When Peter Chiarelli (BA, Communications, Economics, ‘96) penned The Proposal, a 2009 romantic comedy starring Sandra Bullock and Ryan Reynolds, it was only the second screenplay he’d ever written. The film has since grossed more than $314 million worldwide.

Beginner’s luck? Hardly.

By the time Chiarelli wrote The Proposal, he had worked as a film producer in Los Angeles for more than a decade on a range of projects from Amityville Horror to Eagle Eye. He had read thousands of scripts—from brilliant to dreadful—and had worked closely with screenwriters on projects he was producing, offering detailed script notes. It was that close working relationship that led him to pen a script of his own.

“I wanted to write one script to know what the process was like,” recalls Chiarelli, who had no intention of switching from producing to writing. “It was awful, that first one. But then I just had to keep doing it. The second script was The Proposal.”

Peter Chiarelli.

Since writing The Proposal, Chiarelli has been in great demand as a screenwriter. It’s been an exciting turn of events for the Northwest native, who has been fascinated by film for as long as he can remember. “As a kid, I was always making movies—stop animation films, that sort of stuff,” he says. “I was really dorky about it.”

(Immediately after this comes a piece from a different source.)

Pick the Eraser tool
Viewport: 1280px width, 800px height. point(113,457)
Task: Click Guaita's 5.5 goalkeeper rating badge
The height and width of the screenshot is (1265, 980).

Chiarelli planned to attend University of Southern California (USC) to study film, but a tuition scholarship to the UW convinced him to stay closer to home. “It’s the best thing that ever happened,” he says. “At USC, I would have focused on film. At the UW, I got a broad liberal arts education that’s made me better at my job.”

Visiting the UW campus last spring, Chiarelli shared that message with students interested in film careers. He said that his UW education helped hone his research skills, which have proven essential to his work. “I used to love researching papers, pulling information from different places and synthesizing it into a thesis,” he explains. “It’s what I still do today, researching for my writing.”

During his undergraduate years, Chiarelli completed internships at KING-TV and Northwest Cable News, the latter leading to a full-time job as a news producer after graduation. He crafted copy for the anchors at Northwest Cable News, taking care to make their scripted words sound as natural as possible—a skill he would tap again when writing dialog as a screenwriter.

The film bug did eventually lead Chiarelli to graduate school at USC, where he chose the producing track. He attended school at night, interning at DreamWorks during the day. After earning his MFA, he worked full-time at DreamWorks and made short films in his precious free time. “I was always doing two things at once,” he says. 

That was still true when Chiarelli wrote The Proposal. He was running Kurtzmann/Orci Productions while writing the screenplay after hours. Given his day job, and a previous stint as director of development at MGM, Chiarelli worried that sending his screenplay to colleagues would cause confusion—was he the producer or the screenwriter?—so he used the pseudonym “Jennifer Kirby” on the script. When producers called, wanting to meet the talented Jennifer Kirby, Chiarelli had to come clean. “I get teased quite a bit about that now,” he admits. “But at the time I figured if it didn’t sell, no one would know. It would be just another script in the pile.”

The film did sell, attracting top talent. Seeing the film come to life, with talented actors reading his dialog and a dedicated film crew bringing his imagined world to life, was an experience that Chiarelli will never forget. “Walking on set the first day was the most exciting,” he recalls. “That it was getting made, that it was real…I’d accomplished that and no one could ever take it away. That was the highest high of the whole thing for me.”

Although the success of The Proposal has led to other screenwriting opportunities, including What Men WantMost Wanted, Pete’s Dragon, and The Layover, Chiarelli is aware that the film business can be fickle and nothing can be taken for granted.

“It’s a difficult industry,” he says. “’No’ is a big word in Hollywood. As I told the UW students during my visit, the only reason to do it is because you love it. I just knew that if I didn’t try, I’d always regret it.”